Ainda na perspectiva desta autor, o patológico, por sua vez, “implicaria pathos, sentimento direto e concreto de sofrimento e de impotência, de vida contrariada (CANGUILHEM, 2012, p.89) (…) A doença teria um caráter conservador, e a saúde um caráter de abertura ao novo. Ou seja, estando sob outras condições de vida, o doente estaria limitado na sua capacidade de poder instituir normas diferentes, na sua capacidade normativa. Podemos associar a doença a uma ‘experiência enjaulada’ (LARROSA, 2015) por uma lógica, por saberes e práticas que já não respondem mais às necessidades do sujeito. Nessa situação reduzida, o sujeito não sente a vida acontecer. A sensação é de irrealidade, e, mesmo que ainda o sujeito esteja andando, sua vida sucumbe.”

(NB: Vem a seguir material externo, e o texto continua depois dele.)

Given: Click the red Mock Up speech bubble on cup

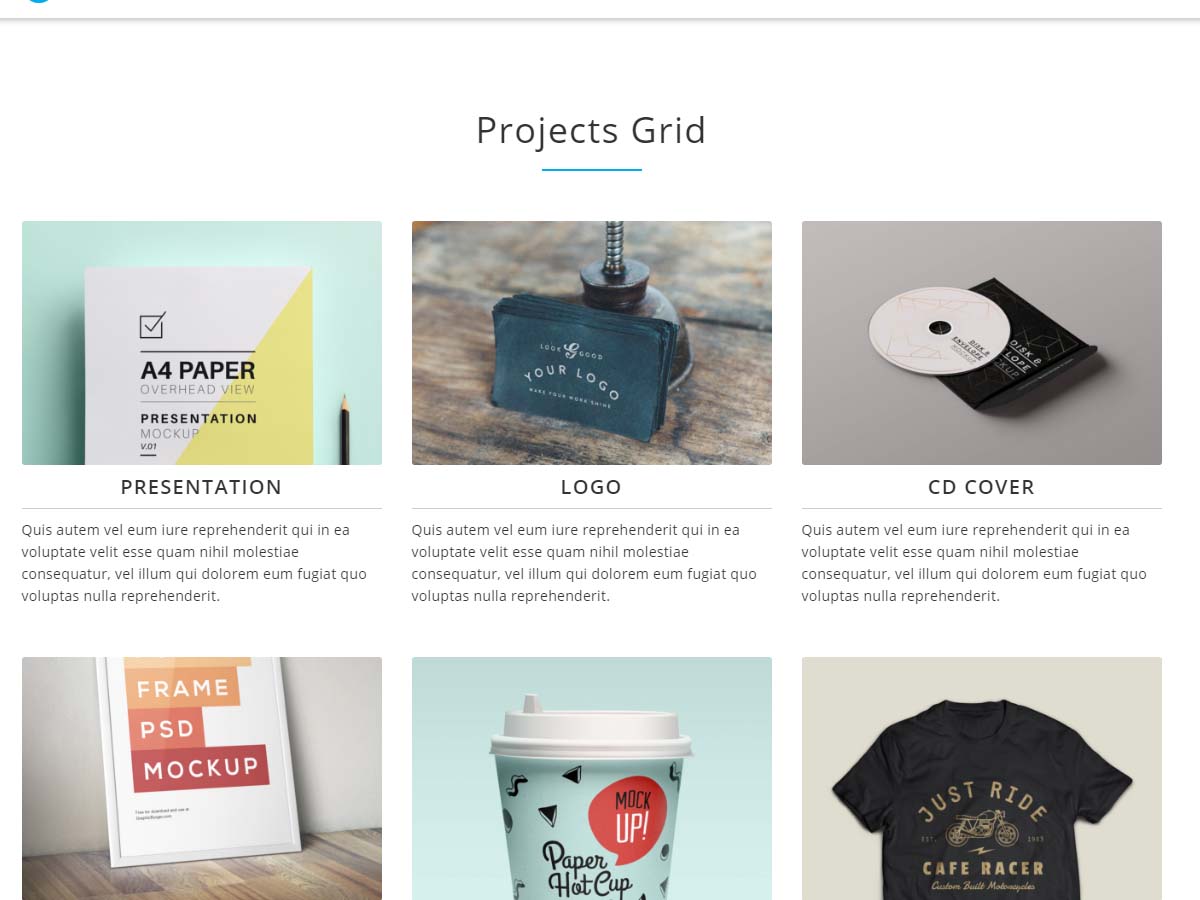Looking at the screenshot, I should click(x=625, y=815).
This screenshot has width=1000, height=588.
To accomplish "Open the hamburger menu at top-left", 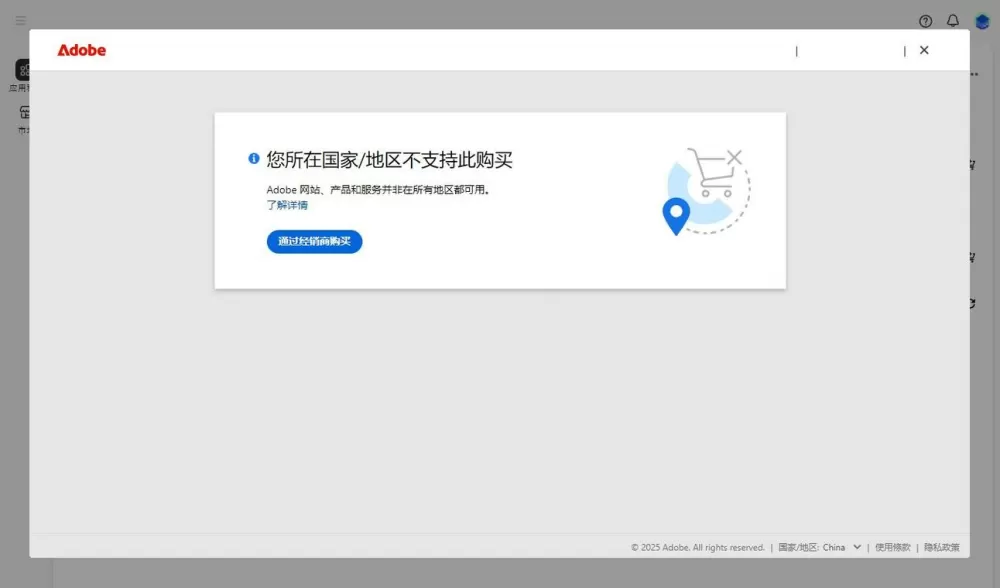I will (x=20, y=20).
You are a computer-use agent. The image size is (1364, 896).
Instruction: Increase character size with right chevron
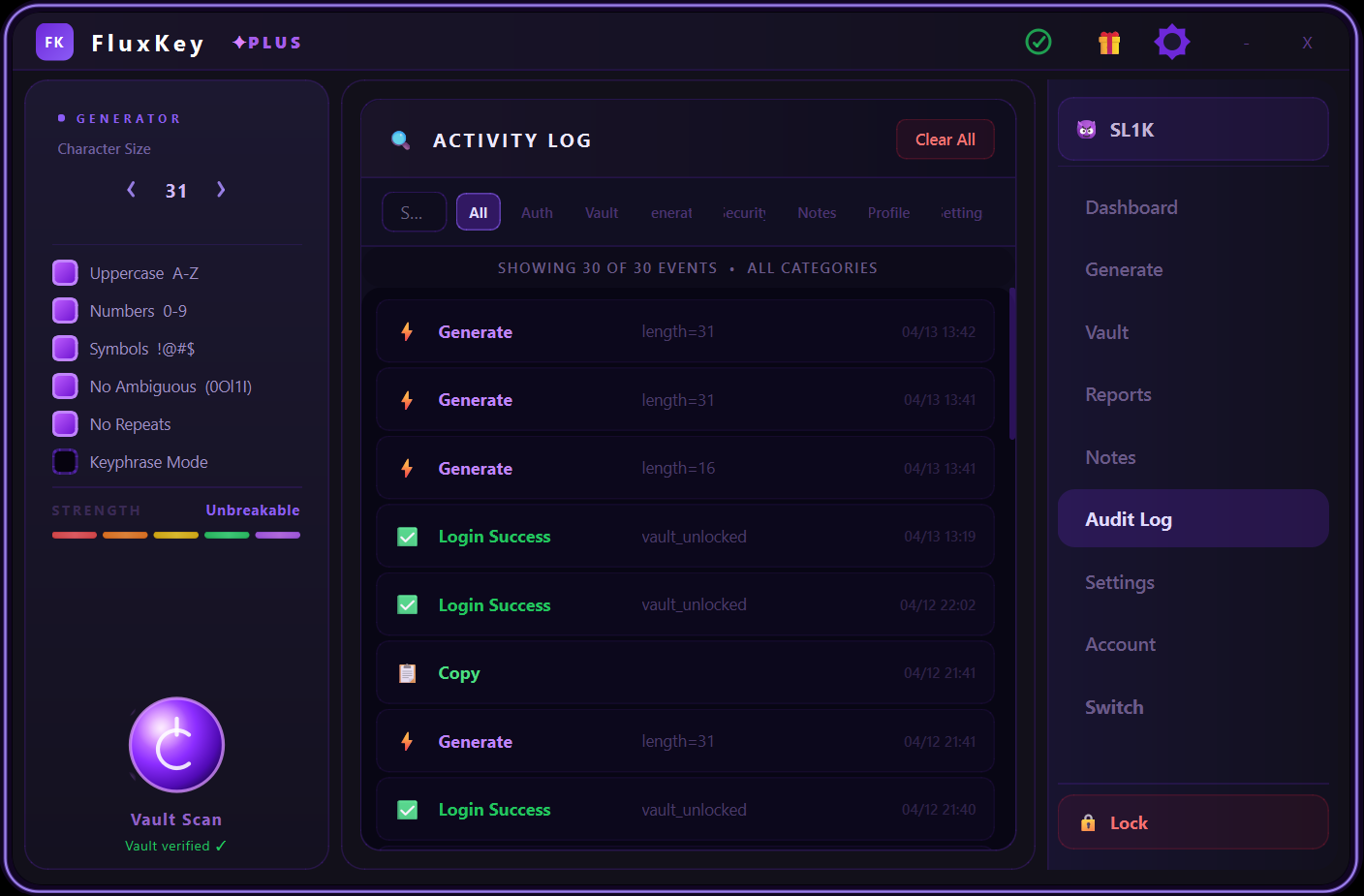(221, 190)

“O real está relacionado com a vida e a irrealidade com a desvitalização da vida, o sentimento que nos faz dizer que essa vida não é vida” (LARROSA, 2015, p.108). Nessa jaula, sob uma norma diferente, insatisfatória para o sujeito, a experiência é a da doença.”
Carolina Couto e Vanessa Barros trazem uma perspectiva bastante interessante do processo saúde-doença, em que uma não exclui a outra, mas a considera no movimento da vida de expansão e contração.
O que dialoga com a proposta Chamoneana, que compreende saúde como a capacidade de ser ativo no mundo; criador que observa, apreende e critica o que faz, descobrindo limites e possibilidades, desejos e necessidades, problemas e soluções … o contrário, o adoecimento, é a vivência da alienação, o não reconhecimento naquilo que se faz, a apatia, a perda de sentido da vida.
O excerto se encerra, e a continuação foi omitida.